Using Twitter Data for Research

Issues of Data Retrieval, Management, and Processing

Rob Chew , Annice Kim , Paul Ruddle , Clay Heaton

RTI International

The Social Media Landscape

Opinion has never been this cheap, timely, or abundant

Harder to acquire data from traditional survey methods
- falling response rates
- inadequate sample frames

Huge opportunity for survey researchers to harness insight with social media

Huge opportunity for social scientists / survey researchers to understand what people are thinking, discover how information spreads throughout social networks, and track the evolution of important topics / events over time.
With the continuing trend of falling response rates and inadequate sampling frames, the potential for harnessing insight that’s cheap and timely without burdening respondents is an enticing proposition.

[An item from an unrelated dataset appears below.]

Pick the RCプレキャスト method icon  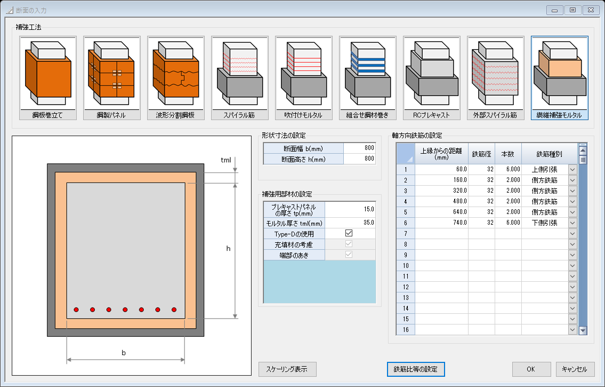(x=432, y=78)
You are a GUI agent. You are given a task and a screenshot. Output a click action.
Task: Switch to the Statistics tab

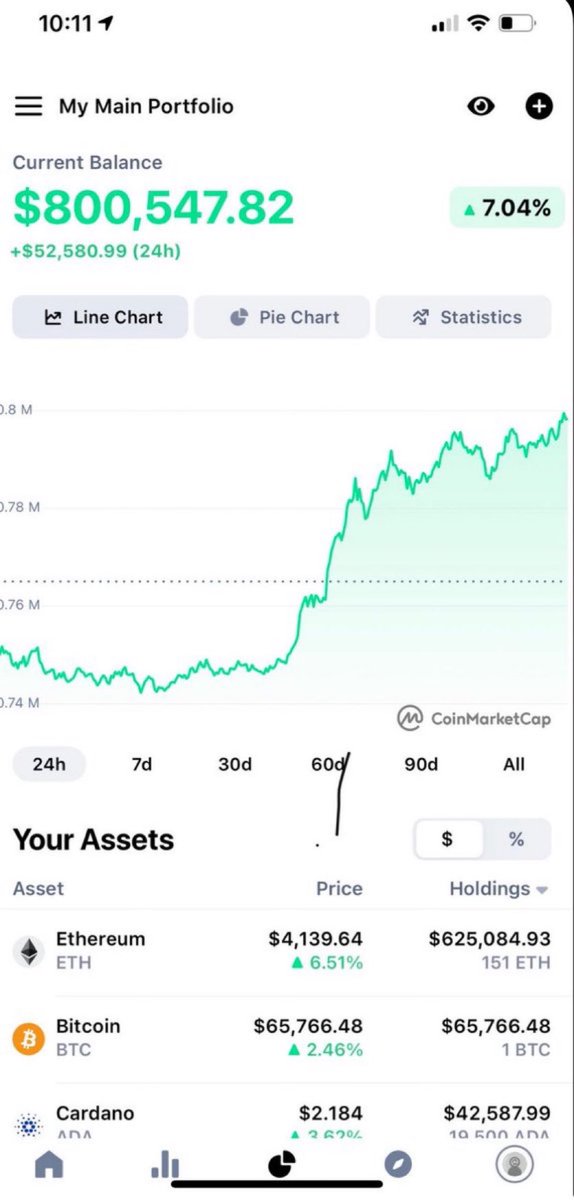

One of the most important social networks due to utilization and data access
Twitter users are only 18% of internet users and 14% of the overall adult population
Their demographic profile is not reflective of the full population
Nonetheless, Twitter data has been used effectively in correlating with flu outbreaks, movie box office sales, opinions about politics and the economy

Twitter Data Access

Three main ways to get Twitter data:

Social Media Monitoring Firms
Twitter Authorized Resellers
Twitter API

Social Media Monitoring

(Radian6, Crimson Hexagon, etc.)

Ideal for tracking brands/issues in real-time, used by large companies and PR firms to address press in a timely fashion.
Has build-in tools to help handle volume, workflow, and reporting.
Offers in-house technical support for questions.
Often expensive subscription model but covers other social media outlets as well
As with most “out of the box” tools, analyses limited by the scope of the tools made available
Methodology not always transparent
Usually, limited data range (3 months)
May or may not have “Firehose” access

Twitter Authorized Resellers

(GNIP, Datasift)

Allows access to the Twitter “Firehose”, the totality of tweets on Twitter
More of a data vendor (DaaS) than a social media platform
Have access to historic data Offers in-house technical support for questions.
Often expensive
Often requires infrastructure to analyses information yourself

Twitter API

Application Programming Interface
An interface that allows you to directly connect and interact with an application (in our case, Twitter), instead of needing to read a webpage like a human does.
Can be thought of as a “menu” that shows the different data the applications can return.
Allows access to Twitter data directly
Provides access to both historic REST API data and Streaming “1%” API
Free!
API limits on the number of tweets/user profiles that are allowed to access at one time.
Requires some technical/programming knowledge
No support (other than the internet and Twitter documentation)
Explorer Tool

Twitter API: REST vs. Streaming

REST API - To get information, user must specifically request it
- Well over 50 different REST API "Resources"
Streaming API - Once request is made, provides continuous stream of updates without further input from user (up to 1% full twitter stream)
- Has "Public", "User", and "Site" streams

REST (Representational StateTransfer)
- “Pull” strategy for data retrieval
- To get information, user must specifically request it
- GET / POST
Streaming
- “Push” strategy for data retrieval
- Once request made, provides continuous stream of updates w/o further input fromuser
- Three end point types:
  - Public - public tweets on twitter
  - User - single user stream
  - Site - multi-user streams intended for apps which accessTweets from multiple users

Twitter Data

Information about a user
- 18,000 profiles per 15 mins
A user’s network consisting of his connections (Friends, Followers)
- 7500 user ids per 15 mins
Tweets published by a user
- Up to 36,000 tweets per 15 mins
- Also available from Streaming API
Search results on Twitter
- Up to 18,000 tweets per 15 mins
- Also available from Streaming API
Location of Tweets
- Location for users/tweets embedded in objects (~1% complete)
- Can also search tweets for a specific area

Users
- Users can be anyone or anything. They tweet, follow, have a timeline, can be mentioned, and can be looked up in bulk.
- Attributes: User name, twitter handle, location, profile description, follower/friends/tweet counts, verified, profile creation date
Tweets
- Tweets are the basic atomic building block of all things Twitter. Tweets, also known more generically as “status updates.
Entities
- Entities provide metadata and additional contextual information about content posted on Twitter. Entities are never divorced from the content they describe. In API v1.1, entities are returned wherever tweets are found in the API.
- Hashtags, URLs, media, user mentions
Place
- Places are specific, named locations with corresponding geo coordinates. They can be attached to Tweets by specifying a place_id when tweeting. Tweets associated with places are not necessarily issued from that location but could also potentially be about that location. Places can be searched for.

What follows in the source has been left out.